Search code examples
google-cloud-dataflowgoogle-cloud-bigtable

Using the MultiRowRangeFilter in Google Bigtable


I've been trying to use the MultiRowRangeFilter in Google Bigtable, but I didn't manage to make it work properly. What I'm basically doing is scanning and processing different ranges from Bigtable using Dataflow.

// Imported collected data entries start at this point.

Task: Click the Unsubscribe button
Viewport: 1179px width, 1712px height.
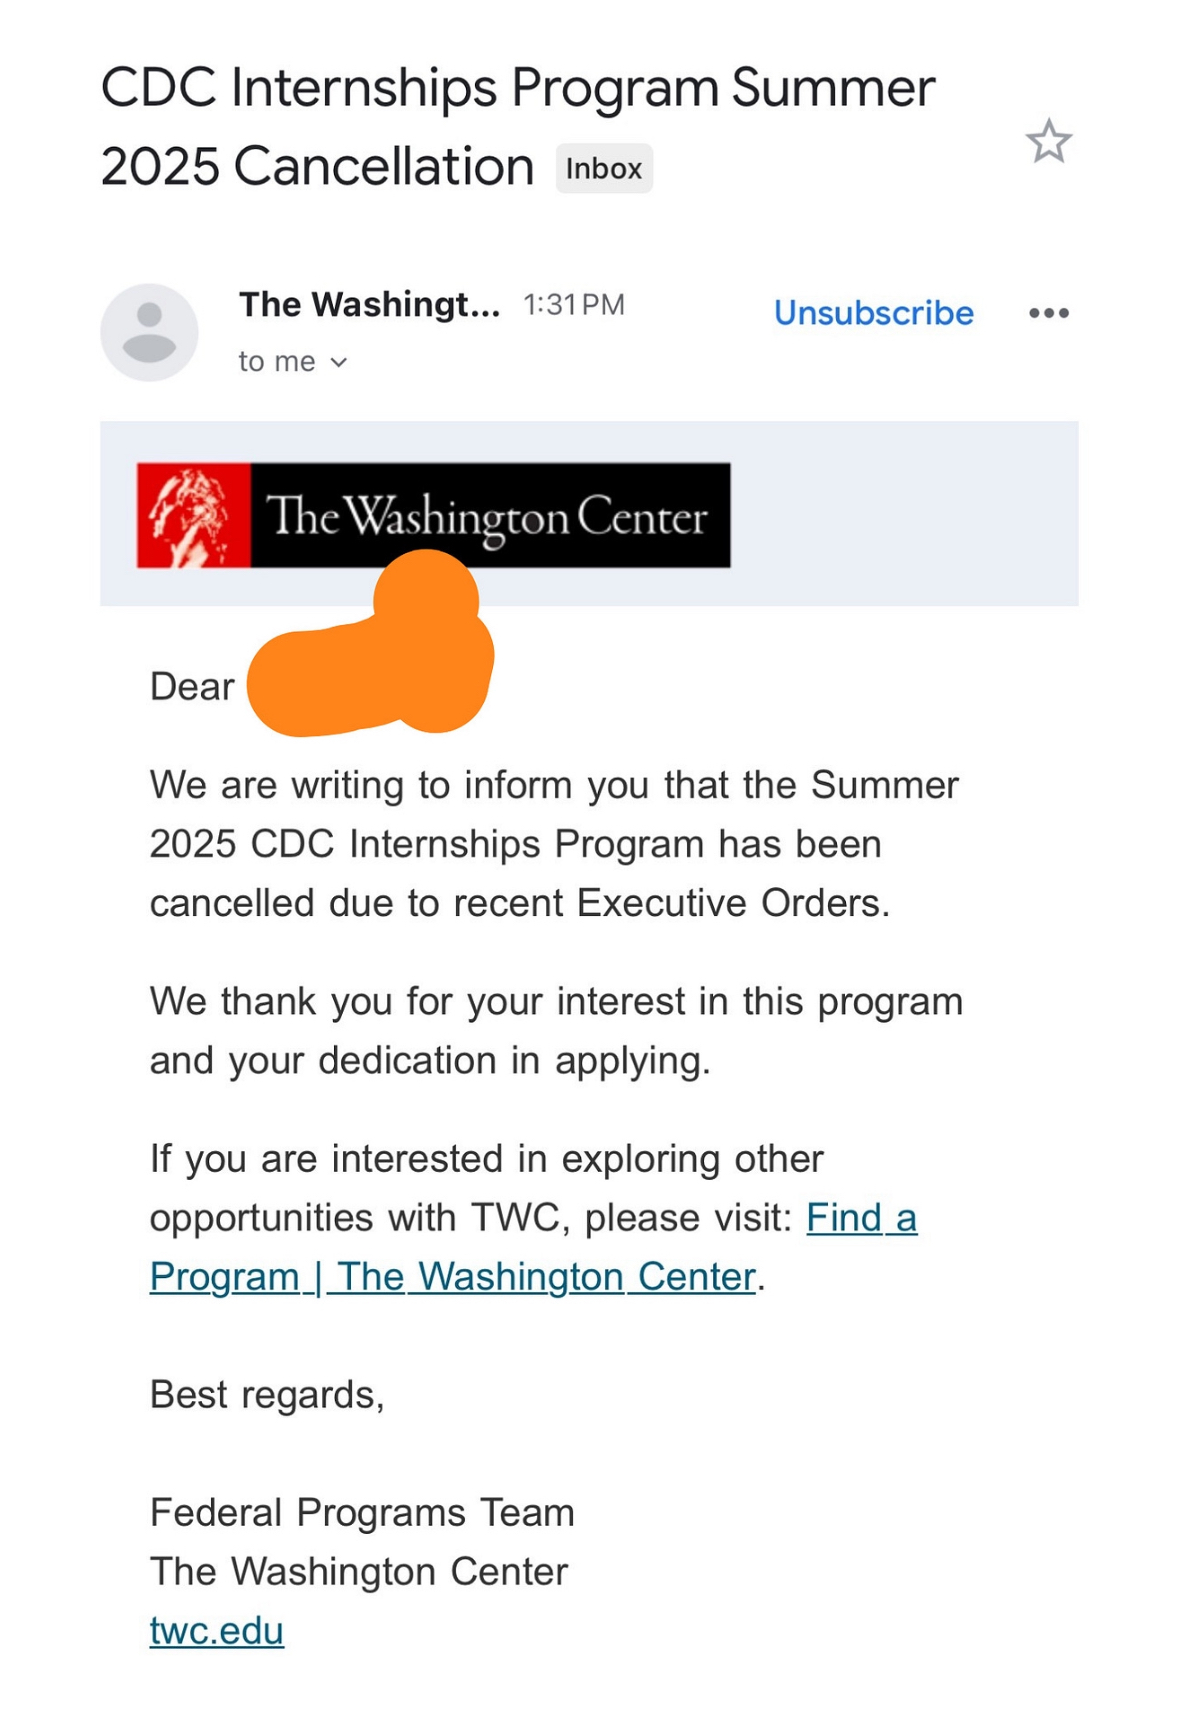Action: pyautogui.click(x=873, y=313)
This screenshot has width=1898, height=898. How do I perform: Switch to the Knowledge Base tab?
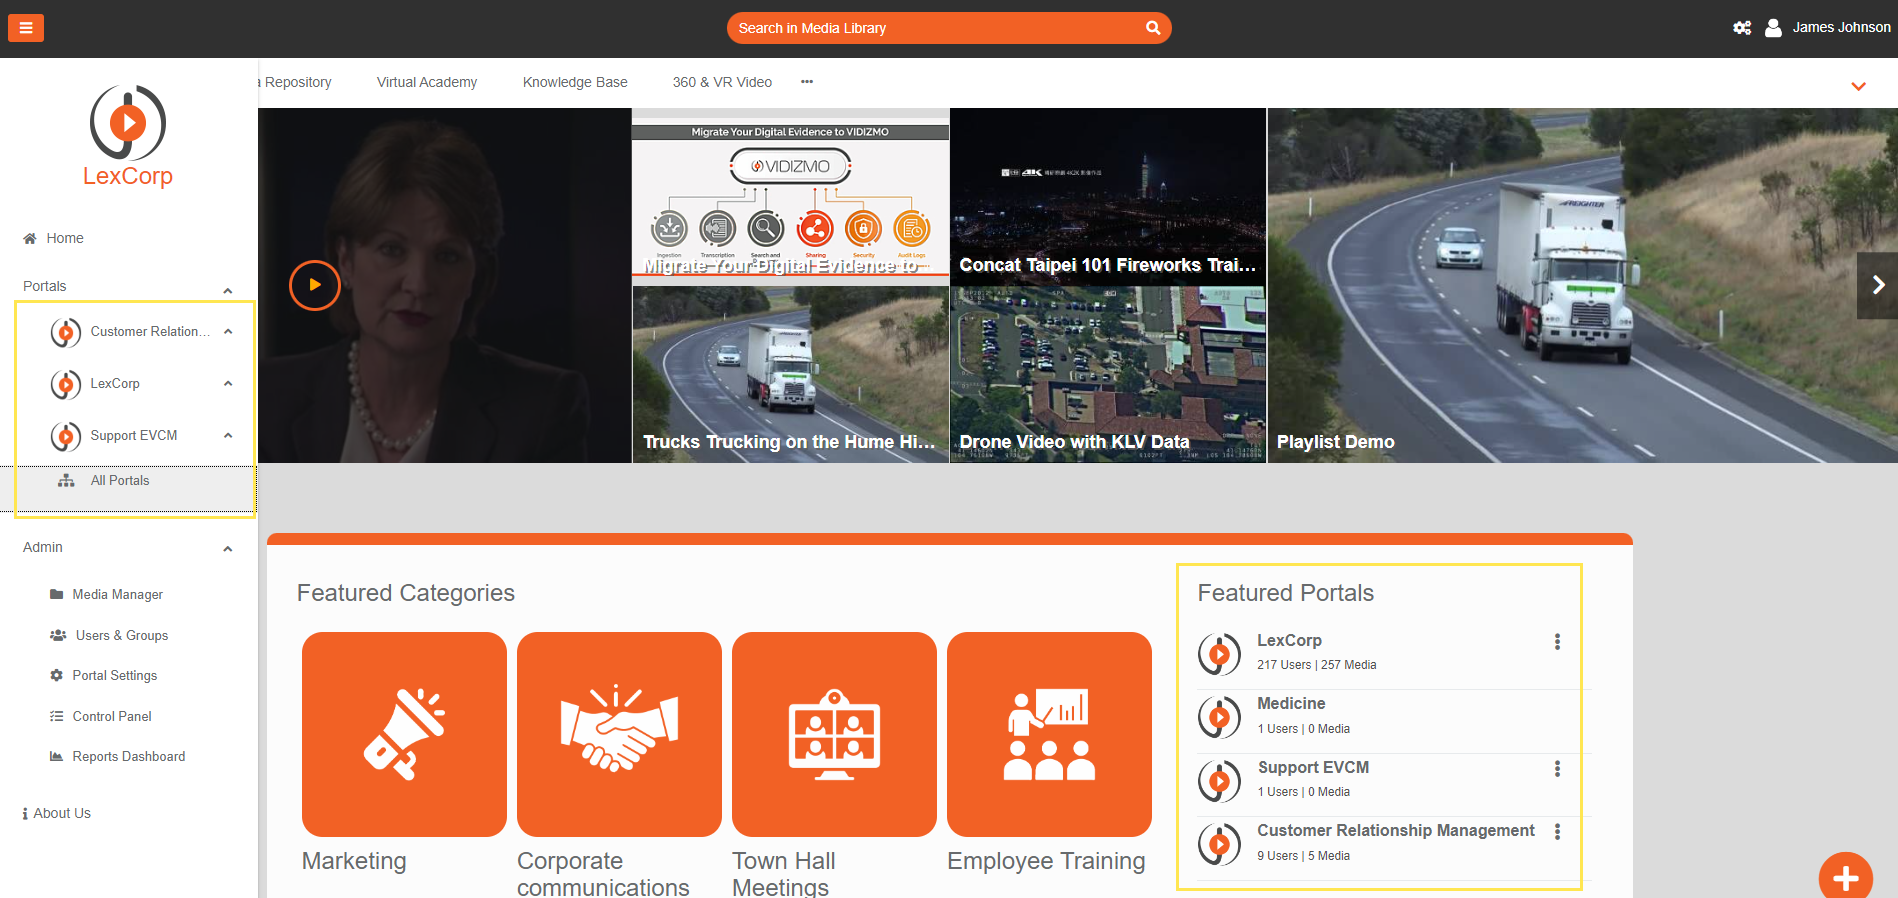coord(575,82)
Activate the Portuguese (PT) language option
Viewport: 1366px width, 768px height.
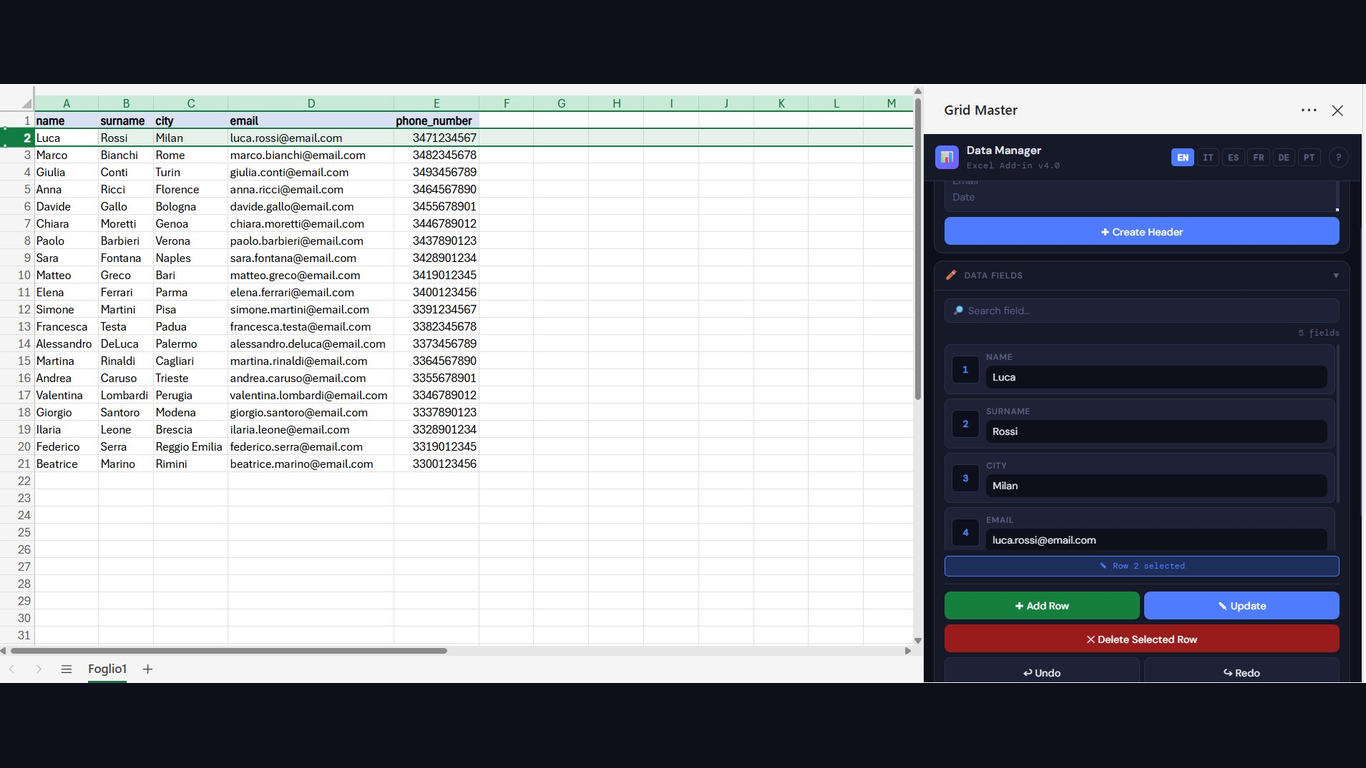click(1308, 157)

List<RowRange> ranges = getRanges();
MultiRowRangeFilter filter = new MultiRowRangeFilter(ranges);

Scan scan = new Scan();    
scan.setFilter(filter);

config = CloudBigtableScanConfiguration.Builder()
                .withProjectId("my-project")
                .withInstanceId("my-instance")
                .withTableId("my-table")
                .withScan(scan)
                .build();

DataflowPipelineOptions options = PipelineOptionsFactory.as(DataflowPipelineOptions.class);
options.setProject("my-project");
options.setStagingLocation("gs://my-bucket");
options.setRunner(DataflowRunner.class);

Pipeline p = Pipeline.create(options);
p.apply(Read.from(CloudBigtableIO.read(config)))
                .apply(ParDo.of(new MyFunction()))
                .apply(TextIO.write().to("gs://output-bucket"));

getRanges is a function that returns a List<RowRange> that have been initialized like this:

RowRange range = new RowRange("1388710#1823246", true, "1388710#1823302", true);

Instead of scanning and returning only the ranges that I'm interested in the scan returns all the data I have in my table.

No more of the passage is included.